• **WORK ITEM**:
Only the lines from the one with "Instruction: Click the" through the last line of the data below are to be duplicated, exactly and without pictures.

• **Stored items**:
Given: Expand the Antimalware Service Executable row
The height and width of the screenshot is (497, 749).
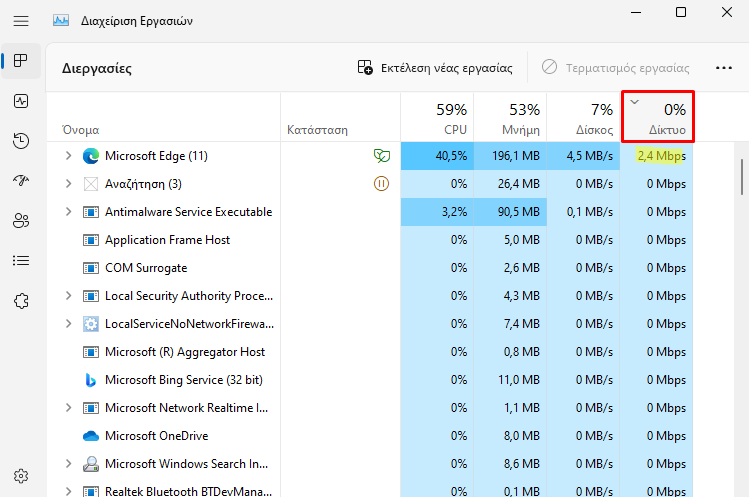Looking at the screenshot, I should pos(68,212).
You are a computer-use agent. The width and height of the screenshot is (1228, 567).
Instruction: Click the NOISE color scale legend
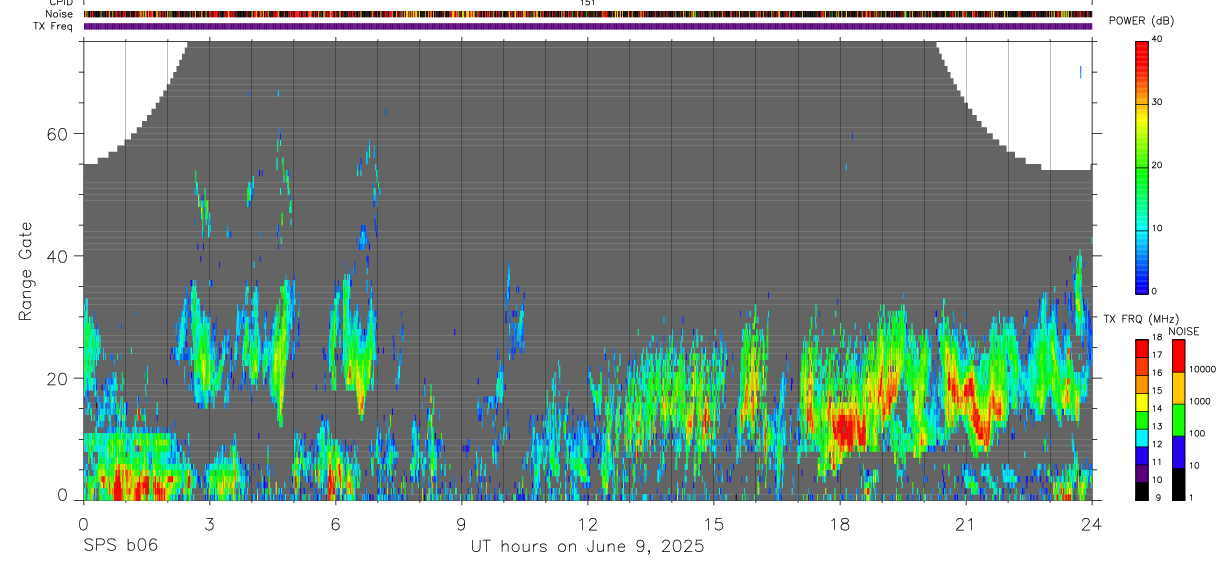pyautogui.click(x=1178, y=420)
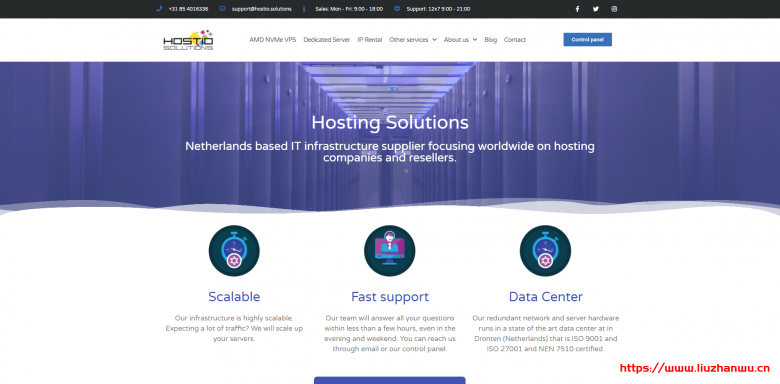Click the purple button at page bottom
Screen dimensions: 780x384
click(390, 381)
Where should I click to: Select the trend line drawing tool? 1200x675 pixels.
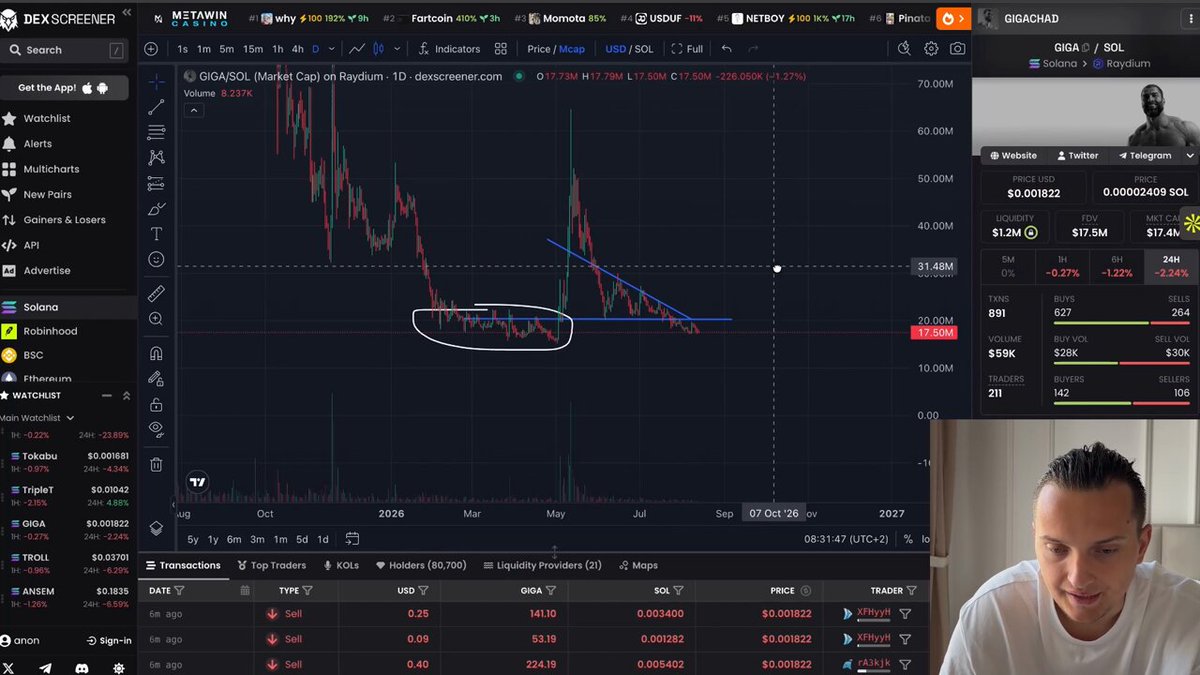156,107
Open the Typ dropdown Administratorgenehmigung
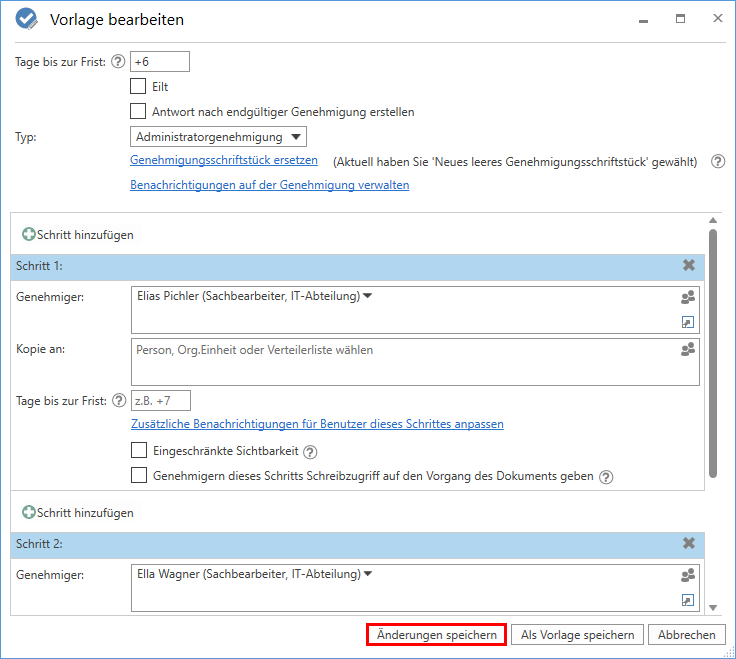Viewport: 736px width, 659px height. tap(218, 137)
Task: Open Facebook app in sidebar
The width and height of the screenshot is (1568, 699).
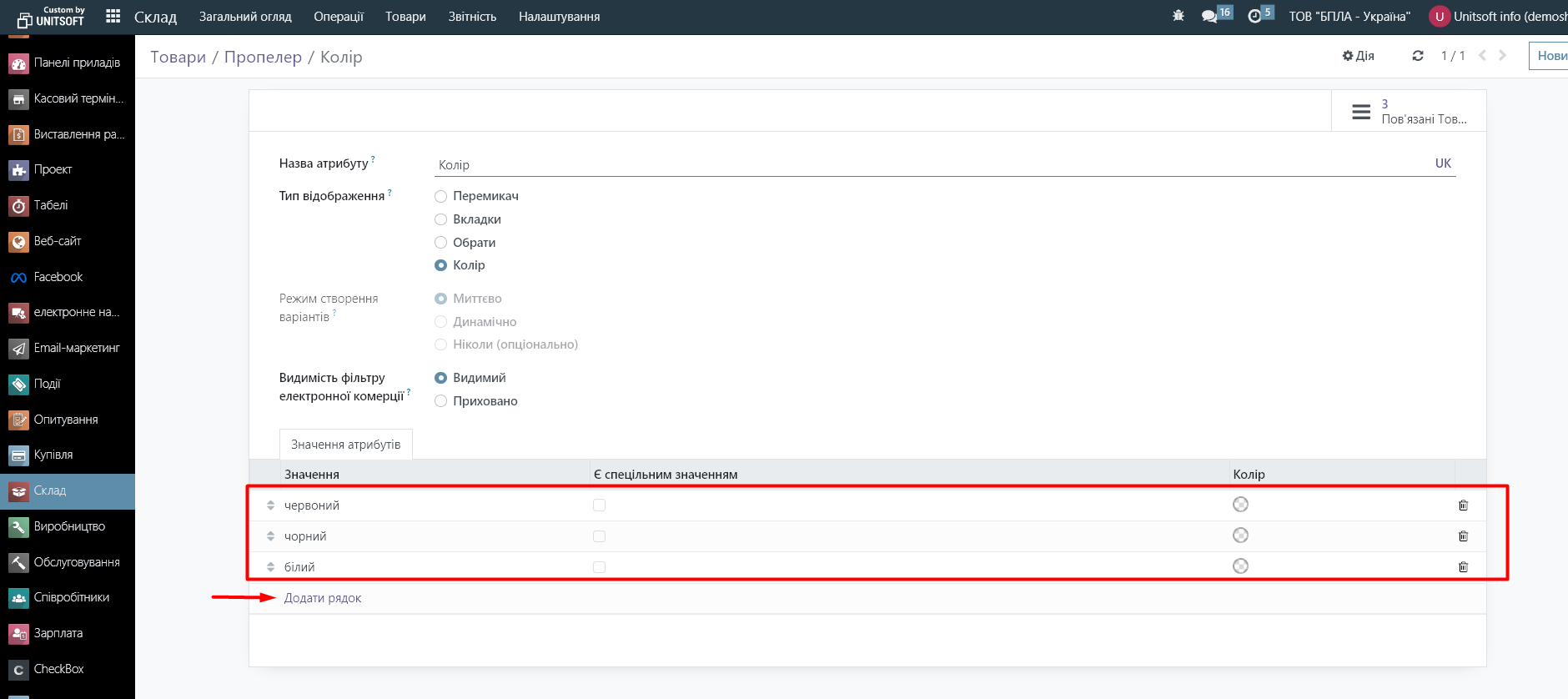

• **EXPECTED ANSWER**:
Instruction: Click the NOISE color scale legend
pyautogui.click(x=1178, y=420)
Click the purple button at page bottom
Screen dimensions: 780x384
click(390, 381)
Where should I click to: Select the trend line drawing tool? 1200x675 pixels.
156,107
Open the Typ dropdown Administratorgenehmigung
Viewport: 736px width, 659px height. tap(218, 137)
Task: Open Facebook app in sidebar
The width and height of the screenshot is (1568, 699).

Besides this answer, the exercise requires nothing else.